I had one of my undergrad students try out a research project to look for the effects of quantized spacetime--the speed of light would vary by wavelength. He sorted through gamma ray burst data from the Swift observatory and looked for delays of short wavelengths relative to long ones, as a function of redshift. Of course, he didn't find any (as we expected), but it was a fun proof-of-concept project.

Tuesday, June 12, 2007

A thought on Intelligent Design

I posted a version of this in the comments over on Mark Shea's blog, and I think it's of general interest enough to repost it here:

I have a sympathy for Intelligent Design, but as a physicist, I think that the experimental evidence for this design can only come from looking at the fundamentals—the ultimate origins in cosmology and the nature of physical laws themselves.

This is only a suspicion of mine; I believe that, given the complexity of the interactions between the individual particles of matter, God can work directly in our world without our ever observing a violation of the natural laws.
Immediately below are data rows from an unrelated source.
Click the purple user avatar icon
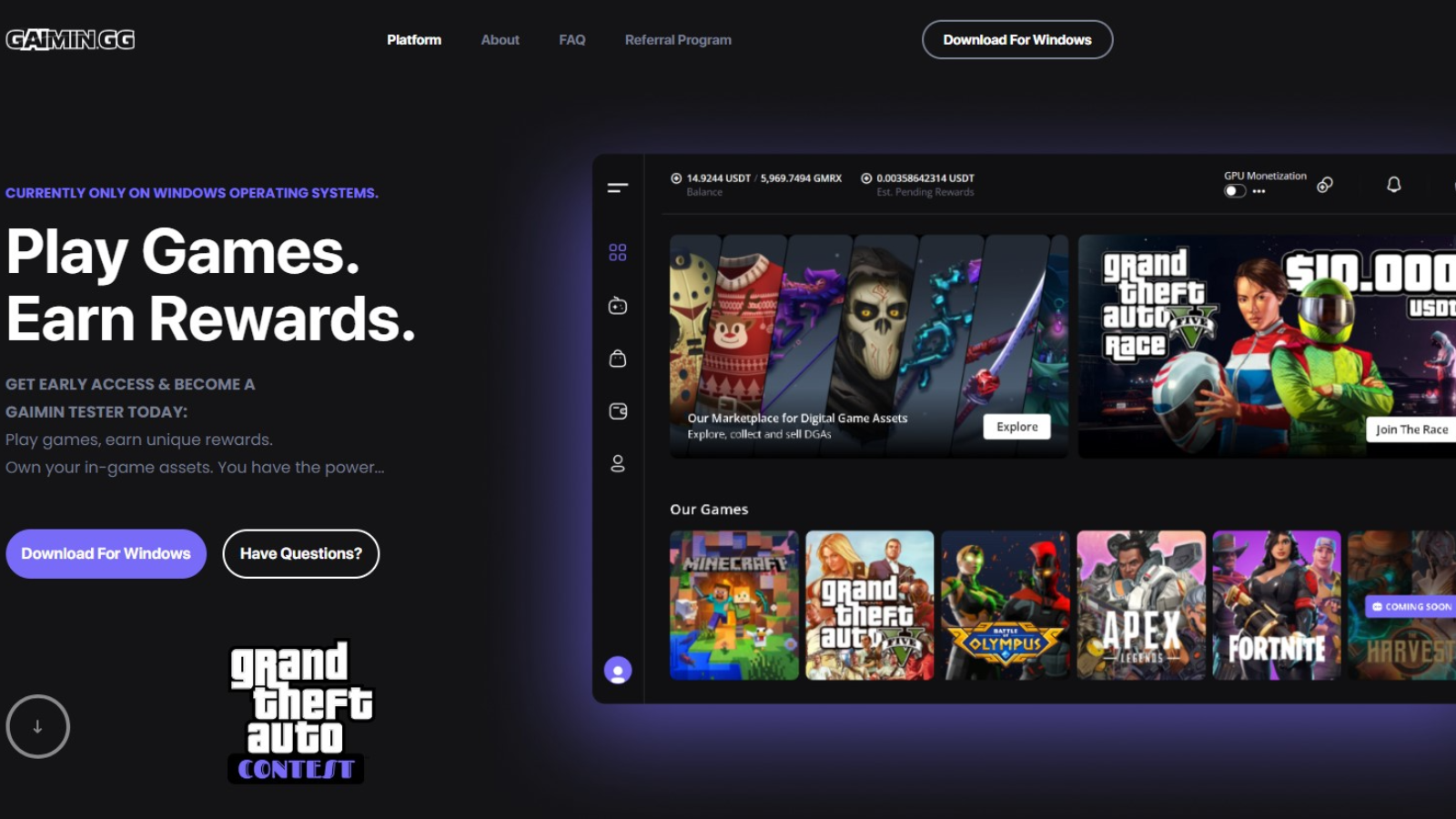This screenshot has height=819, width=1456. pyautogui.click(x=618, y=671)
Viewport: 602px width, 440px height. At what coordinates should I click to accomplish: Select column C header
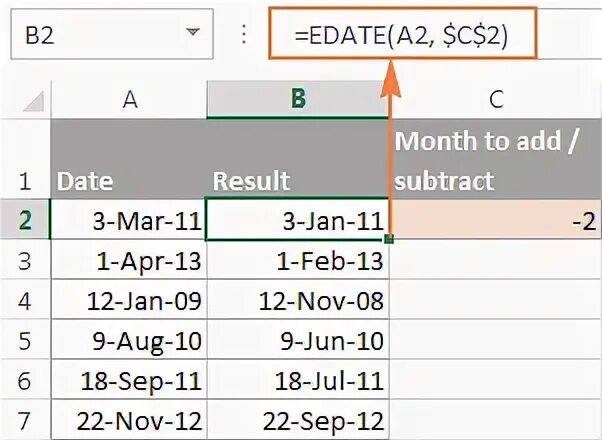(496, 98)
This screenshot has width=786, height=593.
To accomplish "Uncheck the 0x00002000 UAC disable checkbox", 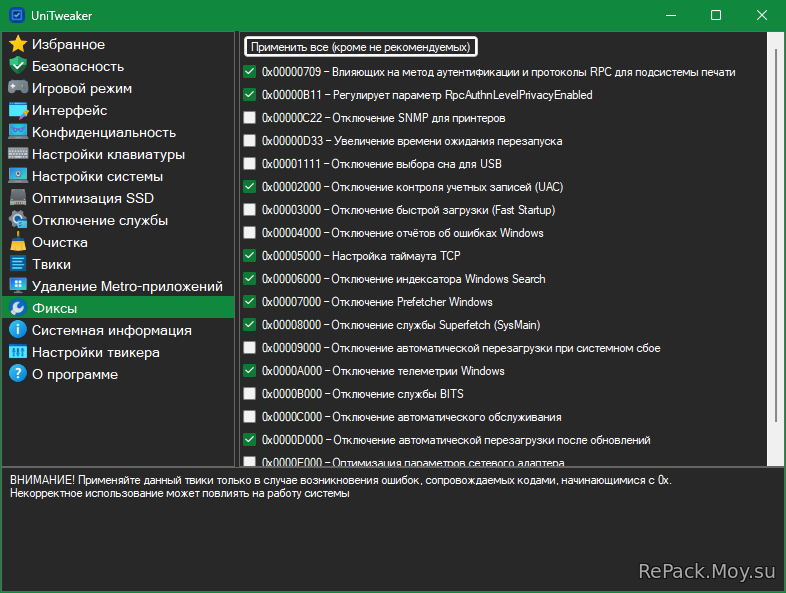I will [x=250, y=187].
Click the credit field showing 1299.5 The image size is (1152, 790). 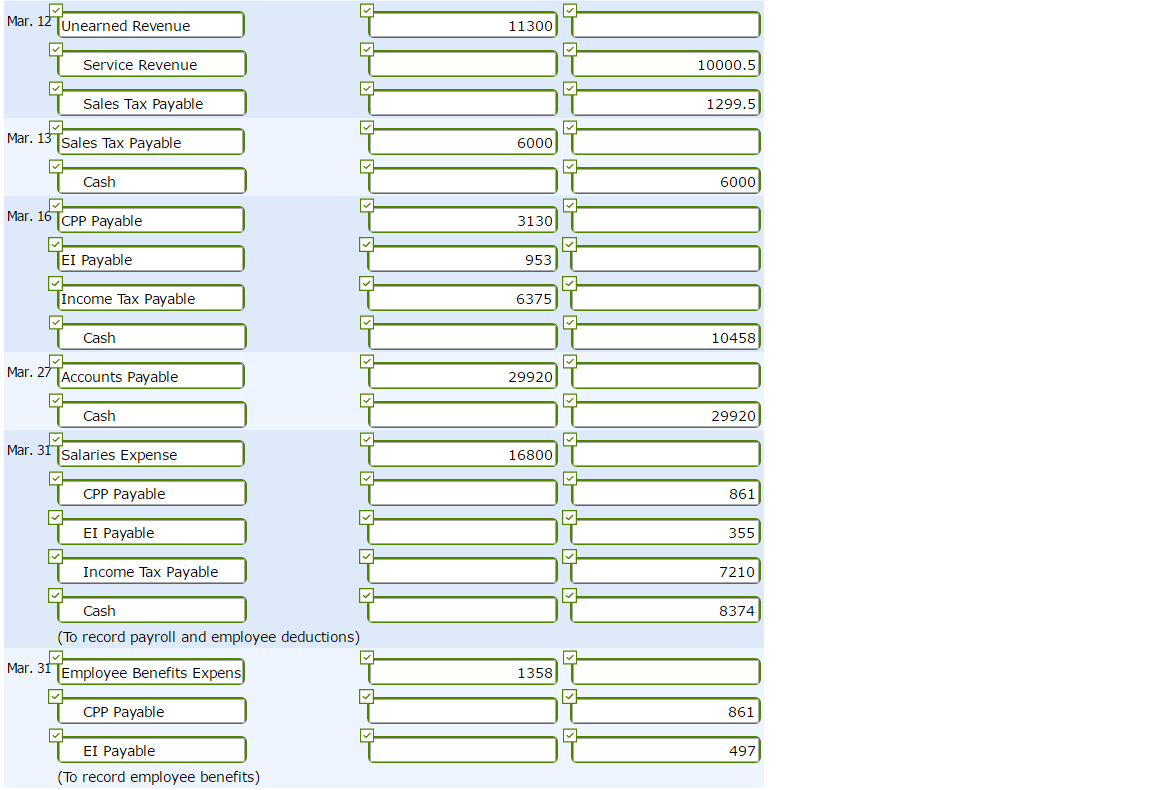[x=665, y=104]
And with God knowing the future, He could arrange the intereactions needed for His purposes far in advance, so small changes have time to produce large effects.

So I doubt that we're going to look and find supernaturally-explained glitches in evolution.

On the other hand, the big-picture questions of "Why is the universe here at all?" and issues of "fine-tuning" for its habitability go back to the beginning of time and the moment of Creation itself. Science, physics in this case, necessarily works within the physical laws of nature. But the laws of nature are properties of the universe itself. So we are unable, even in principle, to use those laws to extrapolate backwards, past the moment the universe came into existence. Physics cannot answer the question, "What was there before the Universe?," unless it is to talk about our universe bubbling up out of another, pre-existing universe. But that only pushes the question back to the origin of that other universe.

What ultimately got the whole ball rolling, existence-wise? Physics will never be able to answer, because of the nature of science itself.